Pd ternano e candidature: tra Angeletti e Romito vince il rinvio


Cinema? Ma quale cinema! Meglio una serata in via Mazzini a Terni, sede del Partito Democratico. Specie se c’è la riunione dell’assemblea comunale che, a pochi giorni dalla scadenza dei termini, deve ancora decidere


che fare: candidare qualcuno sindaco di Terni per le prossime elezioni comunali del 10 giugno oppure no? Candidare un “civico” oppure no? E se si decide per un civico va bene Paolo Angeletti oppure è meglio Nicola Romito? Alla fine quelli del Pd hanno deciso di non decidere a di rinviare tutto di un giorno: dalla serata del 2 maggio al tardo pomeriggio del 3, tanto che fa’? Di tempo ce n’è.
Ore di dibattito. A quanto è parso tra i componenti dell’assemblea comunale del Pd, Angeletti e Romito non li conosceva nessuno. Beh, è una buona partenza. Ma allora bisognava fare a fidarsi. Chi sono allora i due papabili all’inizio di seduta? Nicola Romito, per chi lo presenta e lo sostiene, è un finanziere di “livello mondiale”, una specie di genio della Finanza internazionale che è molisano (o abruzzese) di nascita ma ternano di adozione, iol quale sarebbe disponibile a chiudere in un cassetto tutta la scienza finanziaria per fare il candidato sindaco di Terni, con l’unica prospettiva per ora concreta di fare il consigliere comunale di minoranza. Ci ha “piccolo neo”, stando a quello che hanno detto alcuni degli intervenuti: essendo stato vicedirettore di Mps sta passando guai per una faccenda che lo vede accusato di usura. Sarà pure come hanno detto i suoi sostenitori che basta poco, se uno lavora in banca, a prendersi una denuncia: basta dimenticarsi di esporre un foglio coi tassi d’interesse. E certo Romito è un uomo perbene: ma quanto giocheranno sulla faccenda gli avversari che si preparano alla cmopagna elettorale affilando il “roncio”? Allora vai con Paolo Angeletti. “Civico”? Per intendersi, adesso definiscono “civico” chi viene dalla società civile.

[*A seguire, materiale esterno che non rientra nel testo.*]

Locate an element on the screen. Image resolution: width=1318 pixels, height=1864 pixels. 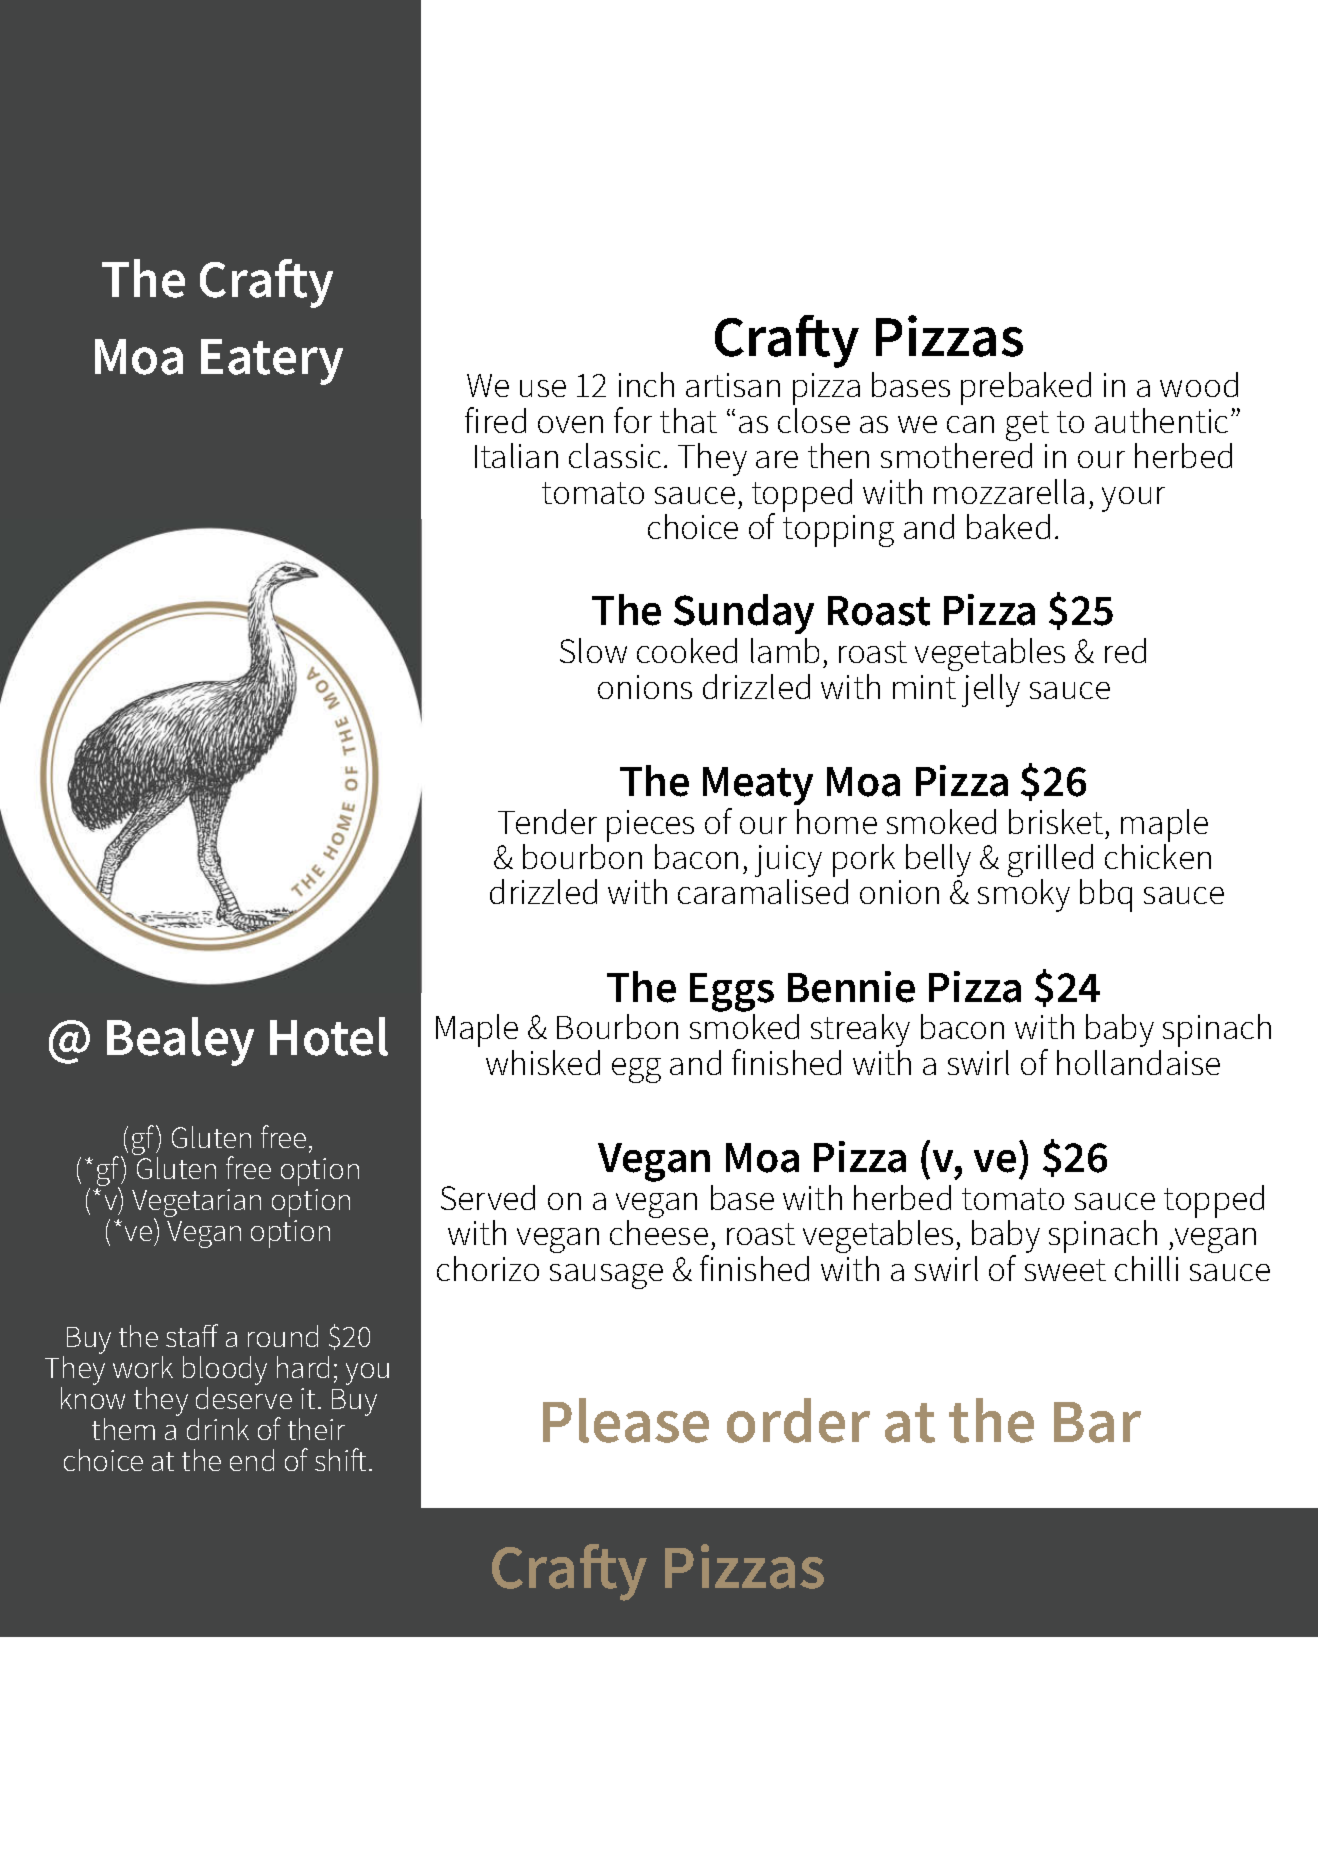
Eatery is located at coordinates (272, 362).
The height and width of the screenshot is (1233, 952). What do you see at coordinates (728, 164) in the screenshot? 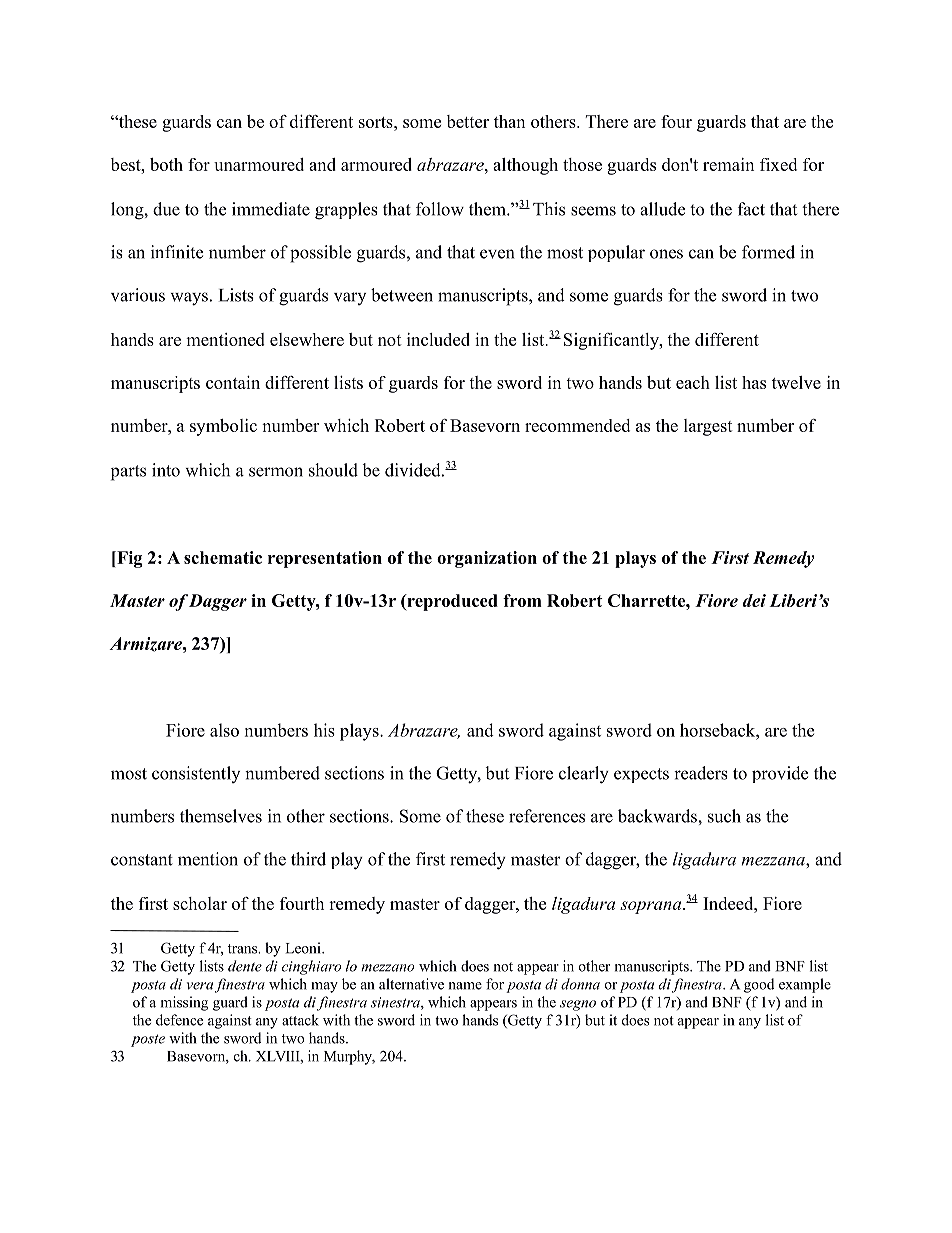
I see `remain` at bounding box center [728, 164].
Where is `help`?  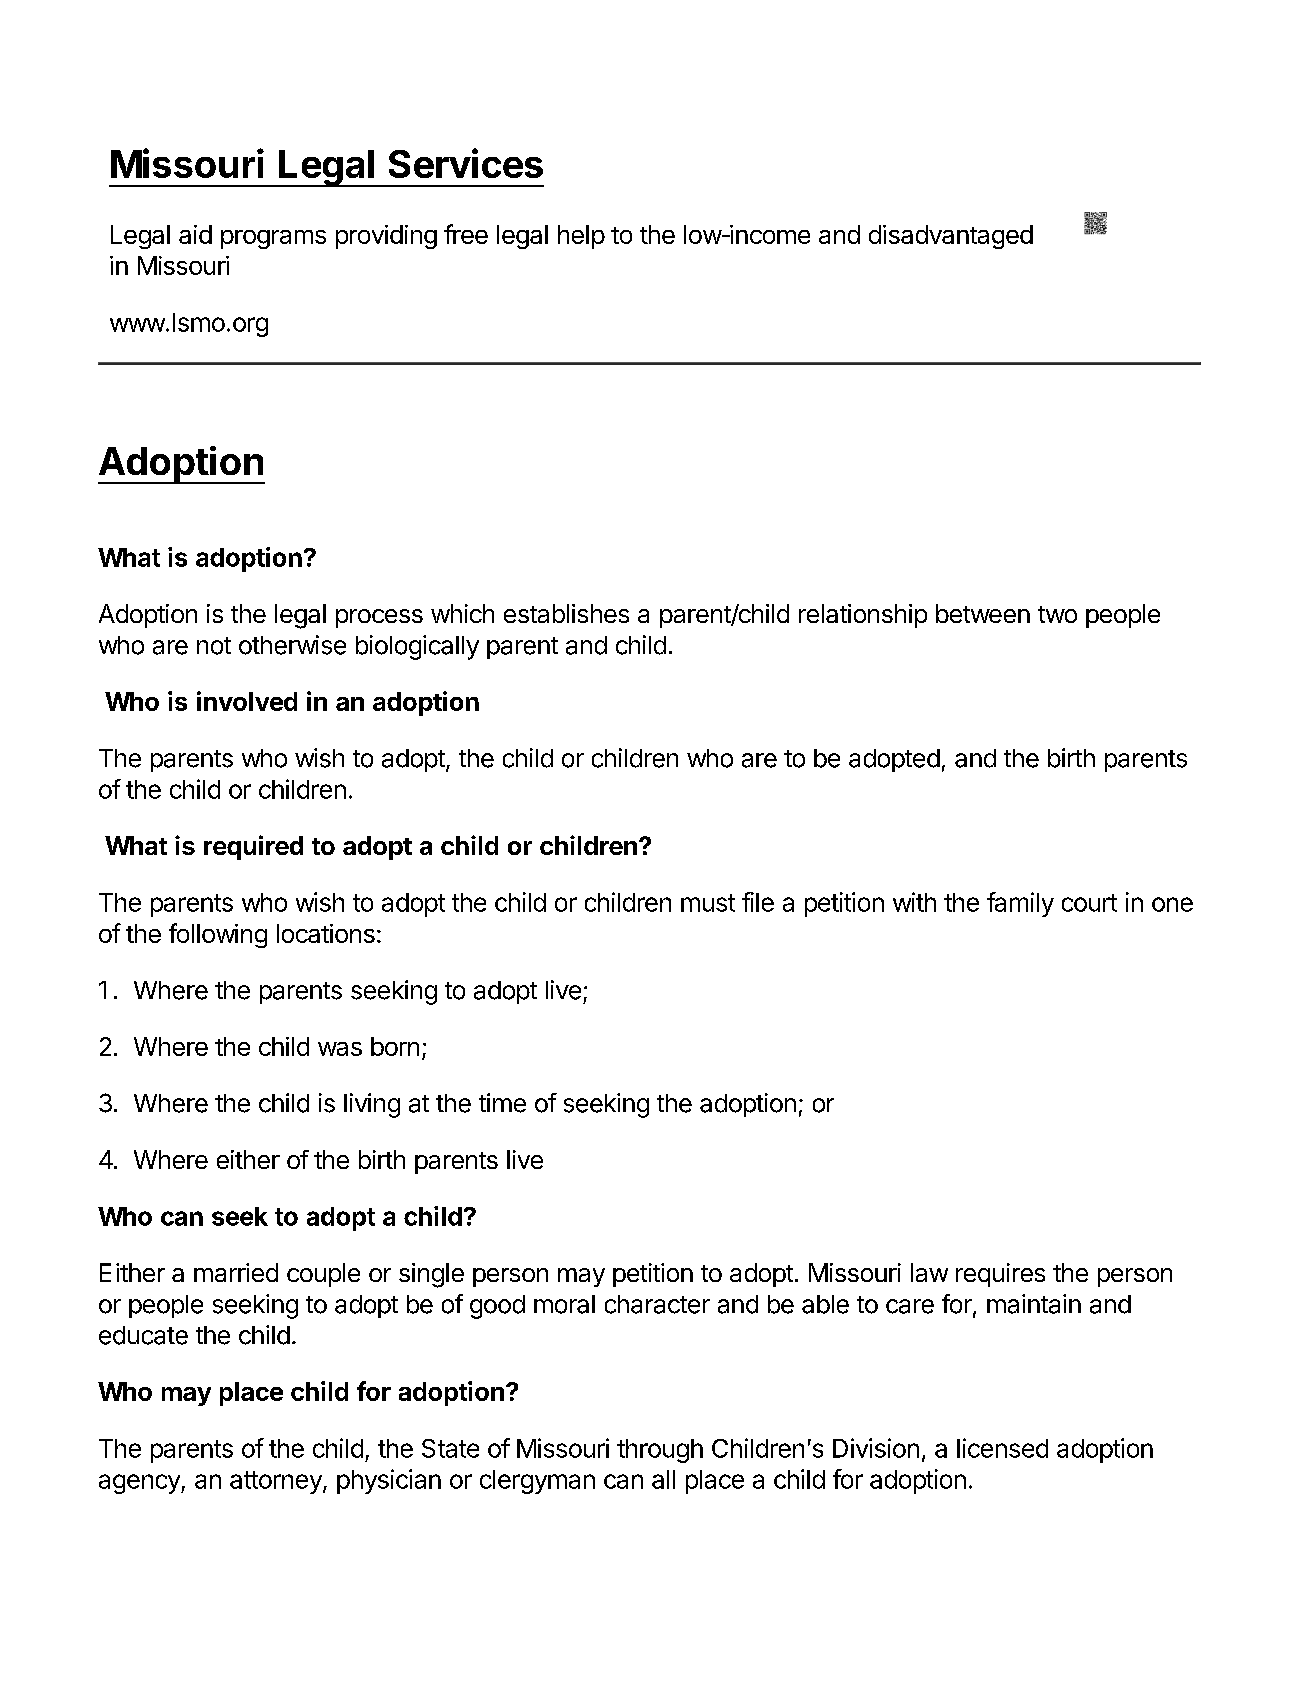 help is located at coordinates (581, 237).
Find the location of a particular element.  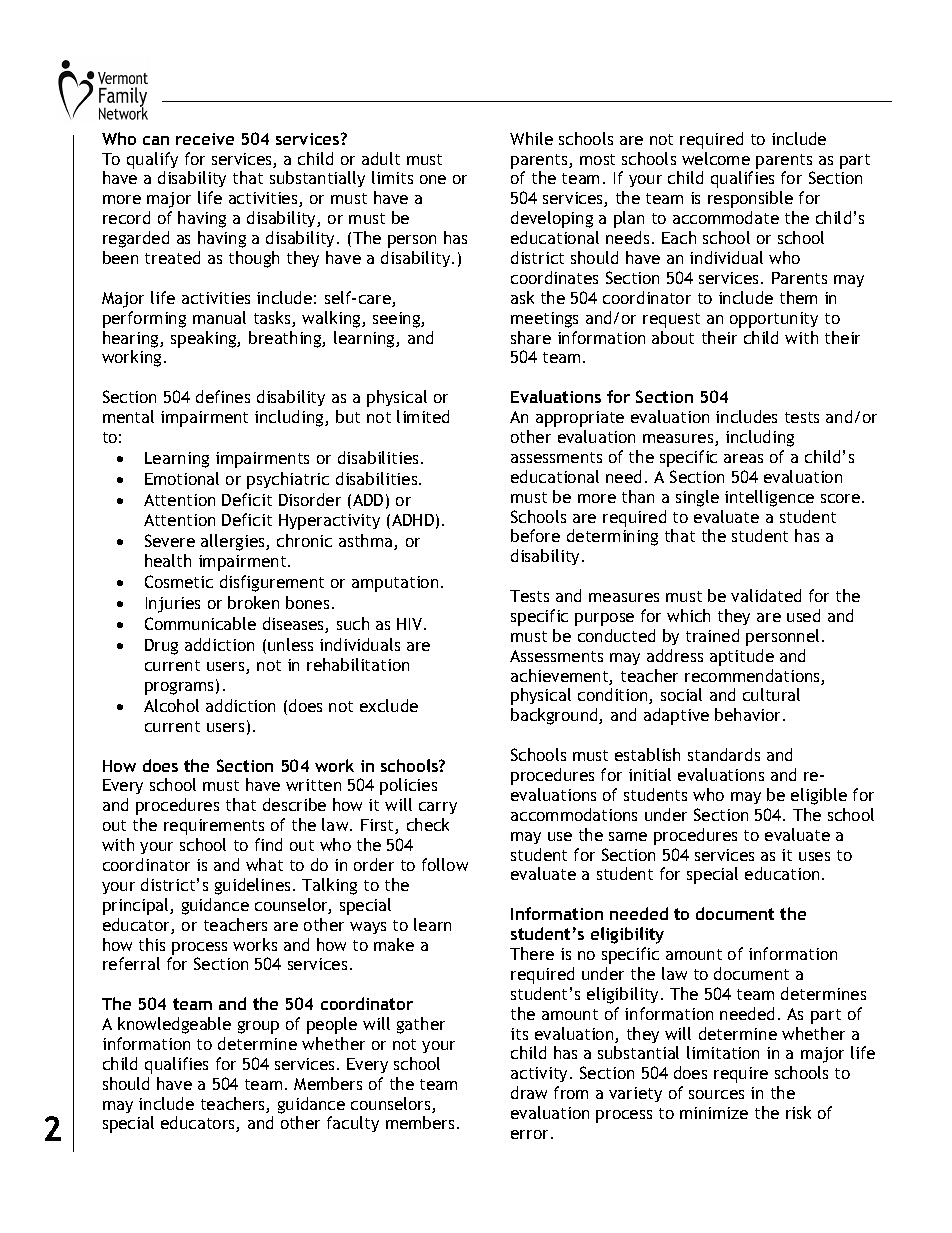

HIV is located at coordinates (411, 624).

Angeletti è certamente civile, ma civico, mica tanto! E’ stato consigliere regionale e comunale del Pci (o filiazioni varie), poi presidente dell’Ater, l’istituto case popolari insomma. Certo, a 72 anni non è più un enfant prodige come allora.
Alla fine però, la maggior parte degli interventi s’era espressa in favore di Angeletti. Sarebbe bastato avere un segretario che presentasse una proposta e la ponesse alla considerazione dell’assemblea: con l’avvertimento, che tutti erano chiamati a compiere un passo verso l’unità del Pd, davvero – però – non solo a parole e poi vedere quel che accadeva. In un modo o nell’altro il Pd un candidato a quest’ora lo avrebbe avuto. Non si capisce per andare dove, ovviamente, ma almeno finiva tutto il balletto che ricorda quei teologi che discutevano sul sesso degli angeli mentre i turchi “infedeli” stavano invadendo la città.